Queste statistiche sono lo specchio di condizioni di vita sconfortanti, soprattutto in una situazione in cui il sovraffollamento e le carenze igieniche costituiscono dei facilitatori alla diffusione del virus. Non stupiscono allora le proteste degli ultimi giorni, tanto che l’allarme è stato lanciato anche da chi sta dall’altra parte delle sbarre. Antonio Fellone, segretario del Sinappe – il sindacato nazionale autonomo della polizia penitenziaria -, ha dichiarato: “Dateci le mascherine , le stiamo esaurendo, siamo disposti anche a pagarle. Siamo sottoposti a una doppia pressione: da un lato l’impegno raddoppia perché c’è da prevenire ogni rivolta, dall’altra dobbiamo proteggere noi, le nostre famiglie e i detenuti stessi dai contagi”. Detenuti e poliziotti sembrano accomunati dalla stessa condizione, rinchiusi in ambienti poco sicuri.

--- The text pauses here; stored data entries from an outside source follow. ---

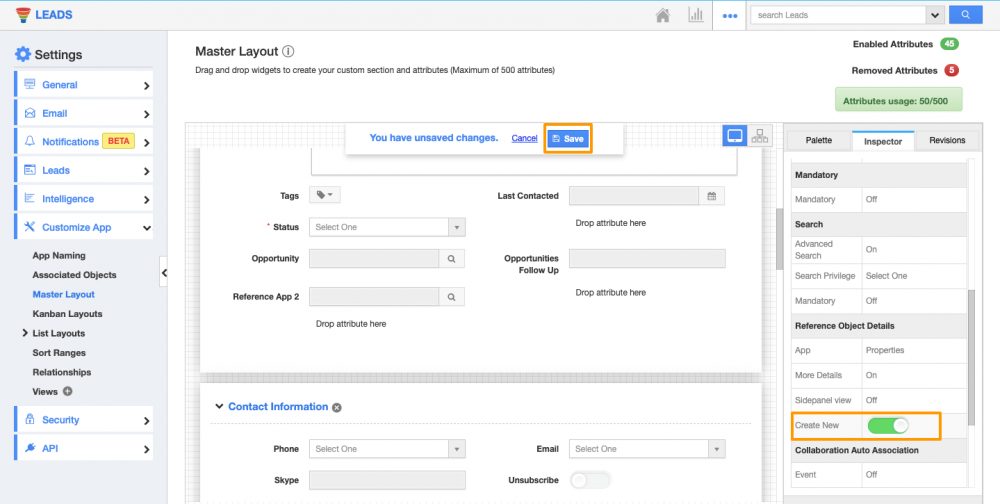Click the Master Layout info icon
The height and width of the screenshot is (504, 1000).
(288, 51)
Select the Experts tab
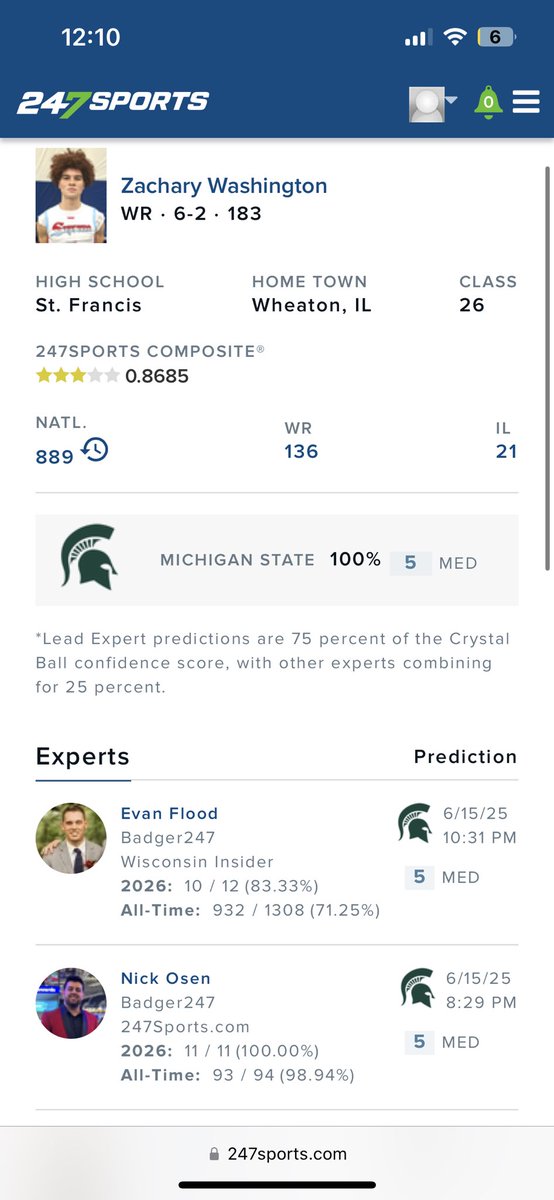The width and height of the screenshot is (554, 1200). [x=83, y=757]
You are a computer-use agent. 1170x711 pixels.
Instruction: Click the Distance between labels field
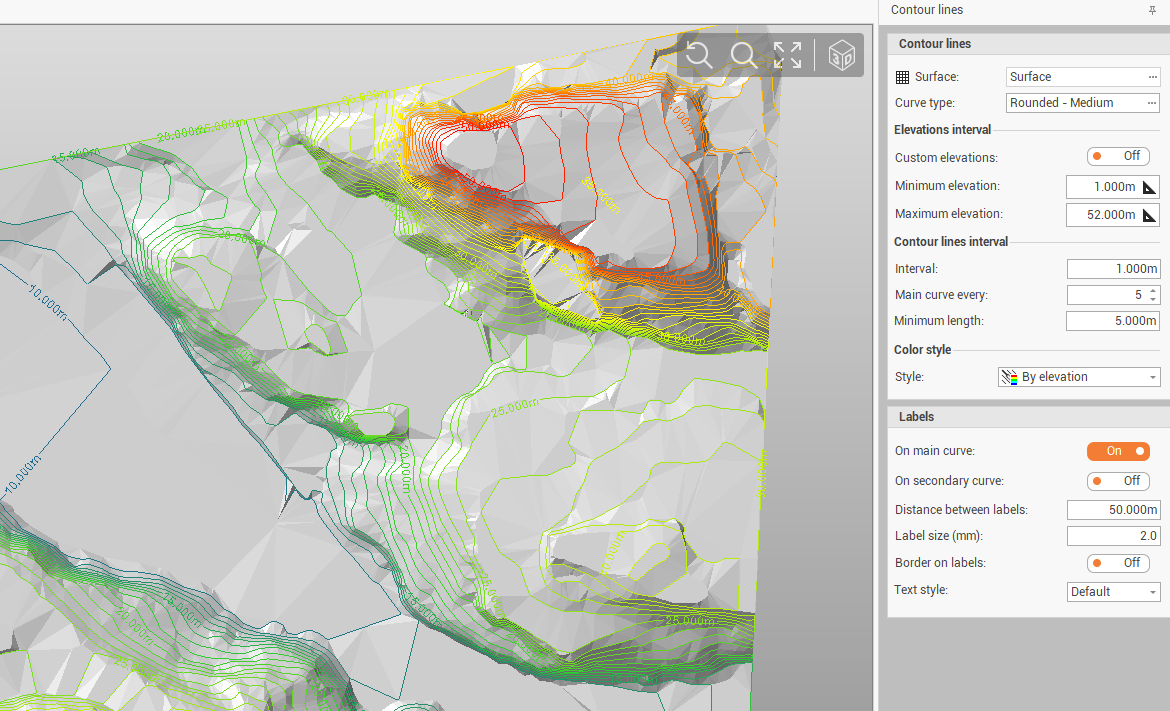point(1112,510)
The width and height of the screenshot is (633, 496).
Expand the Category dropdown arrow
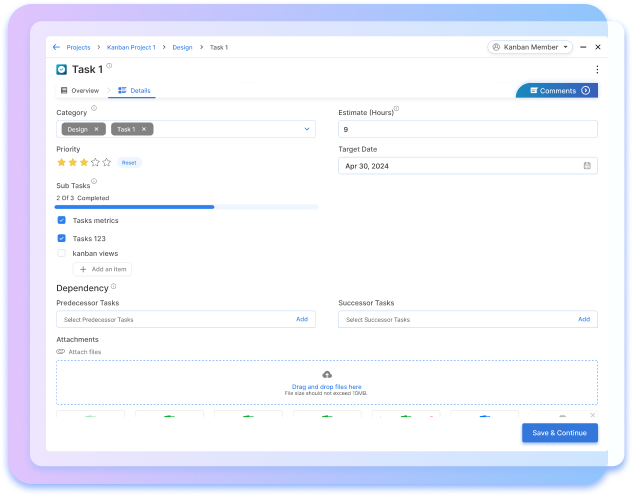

Per mitigare nel breve periodo le ripercussioni del sovraffollamento, il decreto “Cura Italia” prevede la detenzione domiciliare per le pene inferiori a 18 mesi – esclusi i casi particolari come reati in famiglia o di stalking. Nonostante le prevedibili polemiche di Lega e Fratelli d’Italia, si tratta di un primo passo, ma non basterà, perché al di là dell’emergenza i problemi del contesto carcerario sono una situazione cronica che riguarda migliaia di persone. Condizioni di vita simili non sono all’altezza di un Paese civile: non rispettano la dignità dei detenuti e di certo non spingono verso una funzione riabilitativa della pena. Allo stesso modo mettono a rischio la salute del corpo di polizia penitenziaria e di tutto il personale al lavoro ogni giorno negli istituti. Il contagio potrebbe esplodere proprio nelle prigioni, trovare terreno fertile per propagarsi, espandersi al di là del loro perimetro e quindi allungare ancora i tempi dell’epidemia. Tutti gli italiani, e non solo, sono stati chiamati a uno sforzo comune, ma è necessario che tutti i settori della società siamo messi nella condizione di poterlo sostenere, ed è normale che alla parità di doveri corrisponda la certezza di godere di una sostanziale parità di diritti.